Task brief:
In the listing, copy everything from the line containing "Switch to the AI Mode tab" down to the line containing "tap(55, 261)", replacing "Expand" with "Open" and leaving everything else as is.
[START OF Data listing]
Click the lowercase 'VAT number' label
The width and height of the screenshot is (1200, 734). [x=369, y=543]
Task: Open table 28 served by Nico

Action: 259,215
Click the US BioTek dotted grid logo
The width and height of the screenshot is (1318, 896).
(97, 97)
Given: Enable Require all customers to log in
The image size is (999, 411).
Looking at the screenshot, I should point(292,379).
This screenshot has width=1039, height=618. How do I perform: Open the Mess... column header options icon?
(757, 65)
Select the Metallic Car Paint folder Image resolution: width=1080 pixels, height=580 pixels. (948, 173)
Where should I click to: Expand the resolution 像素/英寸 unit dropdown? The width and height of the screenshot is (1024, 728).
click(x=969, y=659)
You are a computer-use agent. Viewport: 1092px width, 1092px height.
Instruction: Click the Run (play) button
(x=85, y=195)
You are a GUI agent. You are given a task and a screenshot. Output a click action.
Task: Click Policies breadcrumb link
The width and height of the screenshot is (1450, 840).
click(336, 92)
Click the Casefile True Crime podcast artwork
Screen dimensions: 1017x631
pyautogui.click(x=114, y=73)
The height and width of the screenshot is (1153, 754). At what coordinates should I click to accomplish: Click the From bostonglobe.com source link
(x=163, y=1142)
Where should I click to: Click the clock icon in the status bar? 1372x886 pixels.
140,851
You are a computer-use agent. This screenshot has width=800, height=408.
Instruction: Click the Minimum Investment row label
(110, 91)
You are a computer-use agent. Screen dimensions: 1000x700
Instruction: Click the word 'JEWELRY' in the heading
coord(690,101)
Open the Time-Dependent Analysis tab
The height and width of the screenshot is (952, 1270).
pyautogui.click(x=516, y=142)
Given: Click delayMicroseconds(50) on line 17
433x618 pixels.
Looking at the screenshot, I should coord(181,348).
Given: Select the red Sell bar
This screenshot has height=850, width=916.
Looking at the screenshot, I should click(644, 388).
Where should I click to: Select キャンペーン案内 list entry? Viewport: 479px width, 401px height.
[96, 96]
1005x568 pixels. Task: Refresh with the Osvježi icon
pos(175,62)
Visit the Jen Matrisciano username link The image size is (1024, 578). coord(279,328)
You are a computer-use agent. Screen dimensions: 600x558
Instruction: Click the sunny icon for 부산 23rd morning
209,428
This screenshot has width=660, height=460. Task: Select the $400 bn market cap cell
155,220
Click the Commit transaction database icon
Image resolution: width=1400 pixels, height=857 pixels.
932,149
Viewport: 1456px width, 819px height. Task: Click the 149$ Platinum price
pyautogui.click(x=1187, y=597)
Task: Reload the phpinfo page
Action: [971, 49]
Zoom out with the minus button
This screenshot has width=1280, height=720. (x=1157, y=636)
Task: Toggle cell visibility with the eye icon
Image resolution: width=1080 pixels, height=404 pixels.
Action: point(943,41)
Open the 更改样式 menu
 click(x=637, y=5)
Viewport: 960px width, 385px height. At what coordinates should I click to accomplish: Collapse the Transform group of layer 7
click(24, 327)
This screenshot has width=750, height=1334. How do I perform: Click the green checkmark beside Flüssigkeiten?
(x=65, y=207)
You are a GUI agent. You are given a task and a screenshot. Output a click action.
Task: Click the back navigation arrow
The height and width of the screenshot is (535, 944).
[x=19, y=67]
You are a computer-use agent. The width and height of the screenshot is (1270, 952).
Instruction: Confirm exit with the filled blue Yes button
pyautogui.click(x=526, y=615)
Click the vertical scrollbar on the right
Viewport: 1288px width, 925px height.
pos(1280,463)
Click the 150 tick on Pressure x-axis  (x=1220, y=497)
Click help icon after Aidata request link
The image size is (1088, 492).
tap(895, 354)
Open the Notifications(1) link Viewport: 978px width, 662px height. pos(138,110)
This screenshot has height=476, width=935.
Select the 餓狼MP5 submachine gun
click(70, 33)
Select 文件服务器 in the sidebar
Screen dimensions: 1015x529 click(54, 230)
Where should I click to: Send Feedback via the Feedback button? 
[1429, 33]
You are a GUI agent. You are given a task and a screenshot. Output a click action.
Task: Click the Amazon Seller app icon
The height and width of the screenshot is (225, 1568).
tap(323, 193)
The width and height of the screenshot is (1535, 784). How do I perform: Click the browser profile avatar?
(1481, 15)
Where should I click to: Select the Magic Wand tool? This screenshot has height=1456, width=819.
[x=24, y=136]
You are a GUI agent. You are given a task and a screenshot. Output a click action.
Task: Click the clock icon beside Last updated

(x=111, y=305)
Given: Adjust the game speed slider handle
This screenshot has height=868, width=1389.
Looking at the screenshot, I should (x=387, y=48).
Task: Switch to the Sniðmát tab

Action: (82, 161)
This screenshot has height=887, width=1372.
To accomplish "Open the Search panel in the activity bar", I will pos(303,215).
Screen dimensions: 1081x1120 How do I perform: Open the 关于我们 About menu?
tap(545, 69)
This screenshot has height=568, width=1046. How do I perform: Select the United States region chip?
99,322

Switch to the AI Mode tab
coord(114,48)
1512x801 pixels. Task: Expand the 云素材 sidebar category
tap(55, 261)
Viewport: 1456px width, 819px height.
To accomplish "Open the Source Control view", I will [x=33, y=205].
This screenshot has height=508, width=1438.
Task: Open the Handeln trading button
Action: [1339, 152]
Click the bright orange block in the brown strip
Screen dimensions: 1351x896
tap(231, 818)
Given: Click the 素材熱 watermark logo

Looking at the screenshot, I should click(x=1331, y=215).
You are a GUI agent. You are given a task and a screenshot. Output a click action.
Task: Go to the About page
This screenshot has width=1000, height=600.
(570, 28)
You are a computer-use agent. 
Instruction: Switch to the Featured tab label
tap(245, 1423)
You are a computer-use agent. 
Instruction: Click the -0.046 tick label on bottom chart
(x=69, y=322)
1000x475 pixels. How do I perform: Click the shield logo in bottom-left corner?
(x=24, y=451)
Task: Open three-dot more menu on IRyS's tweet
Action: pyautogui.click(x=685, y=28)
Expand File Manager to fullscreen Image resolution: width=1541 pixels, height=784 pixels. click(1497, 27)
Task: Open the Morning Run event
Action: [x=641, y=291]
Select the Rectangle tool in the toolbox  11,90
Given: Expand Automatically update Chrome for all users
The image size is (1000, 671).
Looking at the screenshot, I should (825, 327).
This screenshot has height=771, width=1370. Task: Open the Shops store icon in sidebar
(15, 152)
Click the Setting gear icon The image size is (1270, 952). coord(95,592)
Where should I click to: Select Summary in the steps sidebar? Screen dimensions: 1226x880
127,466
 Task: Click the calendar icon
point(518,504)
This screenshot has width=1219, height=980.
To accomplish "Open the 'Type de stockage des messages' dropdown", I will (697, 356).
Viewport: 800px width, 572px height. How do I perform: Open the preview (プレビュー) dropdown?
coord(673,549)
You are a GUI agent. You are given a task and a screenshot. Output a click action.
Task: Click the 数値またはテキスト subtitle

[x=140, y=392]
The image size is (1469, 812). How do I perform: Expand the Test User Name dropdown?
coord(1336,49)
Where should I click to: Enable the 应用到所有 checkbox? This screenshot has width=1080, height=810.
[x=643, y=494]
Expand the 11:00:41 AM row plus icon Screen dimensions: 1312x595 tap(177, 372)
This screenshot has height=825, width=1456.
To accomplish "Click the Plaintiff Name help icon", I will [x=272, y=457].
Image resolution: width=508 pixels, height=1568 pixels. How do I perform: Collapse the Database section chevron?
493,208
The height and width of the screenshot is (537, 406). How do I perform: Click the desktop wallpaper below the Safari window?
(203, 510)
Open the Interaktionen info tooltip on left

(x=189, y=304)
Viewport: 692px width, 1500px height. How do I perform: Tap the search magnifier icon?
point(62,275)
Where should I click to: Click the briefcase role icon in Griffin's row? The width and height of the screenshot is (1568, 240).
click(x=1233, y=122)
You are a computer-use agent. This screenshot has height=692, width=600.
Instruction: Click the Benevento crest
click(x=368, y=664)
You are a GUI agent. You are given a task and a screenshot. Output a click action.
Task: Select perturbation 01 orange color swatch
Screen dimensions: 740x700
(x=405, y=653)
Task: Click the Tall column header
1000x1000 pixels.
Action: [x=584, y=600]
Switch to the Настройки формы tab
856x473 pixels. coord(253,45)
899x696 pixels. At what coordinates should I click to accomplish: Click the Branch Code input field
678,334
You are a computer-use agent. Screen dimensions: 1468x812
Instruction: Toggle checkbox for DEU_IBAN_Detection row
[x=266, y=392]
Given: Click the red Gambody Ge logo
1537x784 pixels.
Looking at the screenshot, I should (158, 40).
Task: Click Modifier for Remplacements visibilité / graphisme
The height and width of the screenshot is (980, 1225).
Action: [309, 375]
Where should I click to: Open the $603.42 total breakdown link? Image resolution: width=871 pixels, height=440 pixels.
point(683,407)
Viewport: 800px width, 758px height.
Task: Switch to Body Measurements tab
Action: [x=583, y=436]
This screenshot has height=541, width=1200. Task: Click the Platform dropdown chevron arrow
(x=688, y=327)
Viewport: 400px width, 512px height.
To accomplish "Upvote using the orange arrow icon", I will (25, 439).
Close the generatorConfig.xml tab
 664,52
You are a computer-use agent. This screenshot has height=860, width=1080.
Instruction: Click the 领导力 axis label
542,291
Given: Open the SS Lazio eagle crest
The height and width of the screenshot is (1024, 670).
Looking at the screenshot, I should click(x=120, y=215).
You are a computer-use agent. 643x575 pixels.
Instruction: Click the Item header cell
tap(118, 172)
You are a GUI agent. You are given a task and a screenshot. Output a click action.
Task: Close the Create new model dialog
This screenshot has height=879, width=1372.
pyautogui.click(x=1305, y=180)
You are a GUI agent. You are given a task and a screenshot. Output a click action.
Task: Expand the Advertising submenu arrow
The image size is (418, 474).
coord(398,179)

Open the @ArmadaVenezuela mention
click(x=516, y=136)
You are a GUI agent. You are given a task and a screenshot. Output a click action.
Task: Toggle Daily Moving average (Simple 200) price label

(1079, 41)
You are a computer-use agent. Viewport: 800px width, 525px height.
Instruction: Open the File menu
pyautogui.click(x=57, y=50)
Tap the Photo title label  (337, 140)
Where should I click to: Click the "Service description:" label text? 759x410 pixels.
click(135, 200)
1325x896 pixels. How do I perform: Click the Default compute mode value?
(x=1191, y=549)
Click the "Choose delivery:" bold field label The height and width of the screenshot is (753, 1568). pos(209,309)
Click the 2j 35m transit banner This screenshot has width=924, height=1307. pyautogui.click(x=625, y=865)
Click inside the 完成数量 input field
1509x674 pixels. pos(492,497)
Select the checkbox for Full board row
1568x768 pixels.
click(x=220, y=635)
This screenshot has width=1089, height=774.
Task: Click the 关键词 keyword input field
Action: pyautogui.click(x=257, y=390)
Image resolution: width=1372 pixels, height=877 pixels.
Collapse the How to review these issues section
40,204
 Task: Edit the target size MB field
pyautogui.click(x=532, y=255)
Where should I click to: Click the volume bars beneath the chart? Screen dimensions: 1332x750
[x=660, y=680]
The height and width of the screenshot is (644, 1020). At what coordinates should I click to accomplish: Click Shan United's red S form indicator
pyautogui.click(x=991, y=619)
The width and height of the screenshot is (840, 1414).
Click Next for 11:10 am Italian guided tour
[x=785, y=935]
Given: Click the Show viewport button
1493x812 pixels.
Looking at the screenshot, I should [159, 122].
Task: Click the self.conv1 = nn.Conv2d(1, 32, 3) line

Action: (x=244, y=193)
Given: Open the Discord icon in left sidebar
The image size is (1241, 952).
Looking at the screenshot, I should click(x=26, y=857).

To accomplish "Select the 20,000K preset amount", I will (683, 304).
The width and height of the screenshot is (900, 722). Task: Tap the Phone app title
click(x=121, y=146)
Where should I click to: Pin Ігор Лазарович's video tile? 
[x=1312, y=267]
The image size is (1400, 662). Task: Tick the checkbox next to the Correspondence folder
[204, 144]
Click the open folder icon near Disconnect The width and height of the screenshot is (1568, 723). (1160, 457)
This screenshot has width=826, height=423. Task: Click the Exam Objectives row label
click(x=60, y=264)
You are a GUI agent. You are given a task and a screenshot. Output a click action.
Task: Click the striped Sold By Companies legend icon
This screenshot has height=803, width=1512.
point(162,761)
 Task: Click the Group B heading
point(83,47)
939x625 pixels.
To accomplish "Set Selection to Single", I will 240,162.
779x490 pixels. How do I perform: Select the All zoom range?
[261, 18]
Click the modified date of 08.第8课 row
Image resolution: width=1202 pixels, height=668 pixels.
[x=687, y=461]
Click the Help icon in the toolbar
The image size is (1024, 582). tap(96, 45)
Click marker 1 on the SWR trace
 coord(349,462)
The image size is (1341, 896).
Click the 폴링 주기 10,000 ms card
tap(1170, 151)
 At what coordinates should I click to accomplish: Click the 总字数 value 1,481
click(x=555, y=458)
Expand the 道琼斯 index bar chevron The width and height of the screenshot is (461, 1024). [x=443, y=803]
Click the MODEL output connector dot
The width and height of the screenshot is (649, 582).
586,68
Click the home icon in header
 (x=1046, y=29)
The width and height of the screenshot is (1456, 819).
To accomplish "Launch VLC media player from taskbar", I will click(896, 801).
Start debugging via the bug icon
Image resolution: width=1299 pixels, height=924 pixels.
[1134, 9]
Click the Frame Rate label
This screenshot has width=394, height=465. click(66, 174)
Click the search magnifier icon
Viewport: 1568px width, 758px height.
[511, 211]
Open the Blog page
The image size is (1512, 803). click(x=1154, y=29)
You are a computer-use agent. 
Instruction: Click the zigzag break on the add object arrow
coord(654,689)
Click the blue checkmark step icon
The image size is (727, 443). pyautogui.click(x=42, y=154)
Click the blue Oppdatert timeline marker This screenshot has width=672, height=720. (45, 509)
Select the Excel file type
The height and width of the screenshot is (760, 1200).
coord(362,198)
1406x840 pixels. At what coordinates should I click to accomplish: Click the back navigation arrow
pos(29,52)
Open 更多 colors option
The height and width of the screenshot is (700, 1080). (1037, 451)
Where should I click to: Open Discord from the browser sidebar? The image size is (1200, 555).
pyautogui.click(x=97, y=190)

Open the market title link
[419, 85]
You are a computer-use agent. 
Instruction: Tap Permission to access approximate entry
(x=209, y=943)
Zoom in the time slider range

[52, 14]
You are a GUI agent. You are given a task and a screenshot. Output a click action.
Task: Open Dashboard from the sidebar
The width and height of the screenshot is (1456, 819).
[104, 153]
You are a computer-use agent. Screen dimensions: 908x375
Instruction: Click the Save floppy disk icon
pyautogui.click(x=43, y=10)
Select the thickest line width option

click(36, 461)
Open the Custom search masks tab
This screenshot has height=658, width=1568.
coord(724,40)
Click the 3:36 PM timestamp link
[END OF Data listing]
Final answer:
Switch to the AI Mode tab
coord(114,48)
1512x801 pixels. Task: Open the 云素材 sidebar category
tap(55, 261)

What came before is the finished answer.